Downloading Raw Results

All of HELM's raw result data is stored in Google Cloud Storage (GCS) in the public crfm-helm-public bucket. If you wish to download the raw result data, you can use Google Cloud's tools to do so. The following walks through how to use the gsutil tool (documentation) to download the data.

Setup

  1. Follow Google's installation instructions to install gsutil. When prompted "Would you like to log in (Y/n)?", respond with no, because the HELM GCS bucket is public and does not require credentials.
  2. Create a local directory to store the data:
export LOCAL_BENCHMARK_OUTPUT_PATH=./benchmark_output
mkdir $LOCAL_BENCHMARK_OUTPUT_PATH
  1. Set the Google Cloud Storage path to the appropriate path:
export GCS_BENCHMARK_OUTPUT_PATH=gs://crfm-helm-public/lite/benchmark_output

Paths

Locations of the benchmark_output folders for each project:

  • Lite: gs://crfm-helm-public/lite/benchmark_output
  • Classic: gs://crfm-helm-public/benchmark_output (see warning above)
  • HEIM: gs://crfm-helm-public/heim/benchmark_output
  • Instruct: gs://crfm-helm-public/instruct/benchmark_output

Download a whole project

Warning: Downloading a whole HELM project requires a very large amounts of disk space - a few hundred GB for most projects, and more than 1 TB for Classic. Ensure that you have enough local disk space before downloading these projects.

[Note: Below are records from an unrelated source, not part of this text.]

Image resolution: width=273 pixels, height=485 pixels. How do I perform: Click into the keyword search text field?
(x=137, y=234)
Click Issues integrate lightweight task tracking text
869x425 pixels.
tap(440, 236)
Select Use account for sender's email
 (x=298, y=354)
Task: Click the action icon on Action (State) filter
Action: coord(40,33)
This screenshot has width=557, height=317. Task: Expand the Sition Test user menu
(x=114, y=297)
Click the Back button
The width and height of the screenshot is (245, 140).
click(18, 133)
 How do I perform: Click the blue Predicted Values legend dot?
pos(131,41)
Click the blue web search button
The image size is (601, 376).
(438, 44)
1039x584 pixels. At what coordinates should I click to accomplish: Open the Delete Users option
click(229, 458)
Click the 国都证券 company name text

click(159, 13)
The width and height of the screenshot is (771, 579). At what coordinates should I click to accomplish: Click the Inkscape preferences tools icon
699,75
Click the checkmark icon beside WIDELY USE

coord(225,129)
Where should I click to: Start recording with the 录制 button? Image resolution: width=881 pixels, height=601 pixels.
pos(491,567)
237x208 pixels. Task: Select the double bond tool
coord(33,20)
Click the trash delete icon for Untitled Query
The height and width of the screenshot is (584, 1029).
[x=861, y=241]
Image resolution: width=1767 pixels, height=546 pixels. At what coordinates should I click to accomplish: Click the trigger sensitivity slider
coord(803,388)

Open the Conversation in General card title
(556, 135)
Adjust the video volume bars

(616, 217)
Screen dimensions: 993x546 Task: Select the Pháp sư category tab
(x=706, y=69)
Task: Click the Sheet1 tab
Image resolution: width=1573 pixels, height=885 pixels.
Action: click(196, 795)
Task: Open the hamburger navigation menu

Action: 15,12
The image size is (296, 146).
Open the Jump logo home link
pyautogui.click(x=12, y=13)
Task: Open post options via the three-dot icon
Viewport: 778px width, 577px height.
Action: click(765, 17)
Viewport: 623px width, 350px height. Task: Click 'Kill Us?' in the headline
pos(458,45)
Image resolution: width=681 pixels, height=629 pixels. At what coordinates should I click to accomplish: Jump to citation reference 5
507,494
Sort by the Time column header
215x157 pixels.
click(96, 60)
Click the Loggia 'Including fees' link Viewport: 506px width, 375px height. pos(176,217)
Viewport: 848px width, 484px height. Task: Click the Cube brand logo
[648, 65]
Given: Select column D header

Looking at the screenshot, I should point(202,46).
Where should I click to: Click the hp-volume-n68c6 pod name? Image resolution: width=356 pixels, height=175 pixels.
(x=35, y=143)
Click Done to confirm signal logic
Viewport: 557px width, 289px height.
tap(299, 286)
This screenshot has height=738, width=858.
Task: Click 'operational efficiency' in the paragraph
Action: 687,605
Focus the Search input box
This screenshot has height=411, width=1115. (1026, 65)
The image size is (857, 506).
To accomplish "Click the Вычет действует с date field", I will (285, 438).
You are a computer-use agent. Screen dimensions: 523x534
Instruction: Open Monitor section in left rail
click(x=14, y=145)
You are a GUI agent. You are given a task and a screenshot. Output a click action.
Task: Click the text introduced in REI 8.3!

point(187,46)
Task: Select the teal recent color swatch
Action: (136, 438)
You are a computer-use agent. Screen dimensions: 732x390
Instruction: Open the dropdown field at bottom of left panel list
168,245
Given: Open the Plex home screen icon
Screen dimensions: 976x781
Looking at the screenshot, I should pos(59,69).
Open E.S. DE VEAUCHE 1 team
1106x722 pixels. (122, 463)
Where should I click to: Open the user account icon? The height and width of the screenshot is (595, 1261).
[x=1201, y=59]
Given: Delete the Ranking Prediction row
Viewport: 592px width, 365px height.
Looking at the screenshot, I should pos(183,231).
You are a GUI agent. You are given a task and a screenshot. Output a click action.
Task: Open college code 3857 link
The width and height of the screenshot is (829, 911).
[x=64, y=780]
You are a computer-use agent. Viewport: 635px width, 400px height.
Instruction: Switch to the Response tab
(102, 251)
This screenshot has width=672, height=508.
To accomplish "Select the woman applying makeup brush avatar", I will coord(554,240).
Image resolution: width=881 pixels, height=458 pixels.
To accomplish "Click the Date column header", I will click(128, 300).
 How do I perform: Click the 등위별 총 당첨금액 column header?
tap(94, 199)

  1. (Optional) Use the gsutil du (documentation) command to compute the size of the download and ensure you have enough space on your local disk:
gsutil du -sh $GCS_BENCHMARK_OUTPUT_PATH
  1. Run gsutil rsync (documentation) to download the data to the folder created in the previous step:
gsutil -m rsync -r $GCS_BENCHMARK_OUTPUT_PATH $LOCAL_BENCHMARK_OUTPUT_PATH

Download a specific version

You can also download a specific version to save local disk space. The instructions differ depending on which version you are downloading. Check if your version is in the following list:

  • Lite: all versions
  • Classic: v0.3.0 or later

If you are downloading one of the above versions, then you must follow the instructions in both Download a specific releases and Download a specific suite. Otherwise, you should skip Download a specific releases and only follow the instructions in Download a specific suite.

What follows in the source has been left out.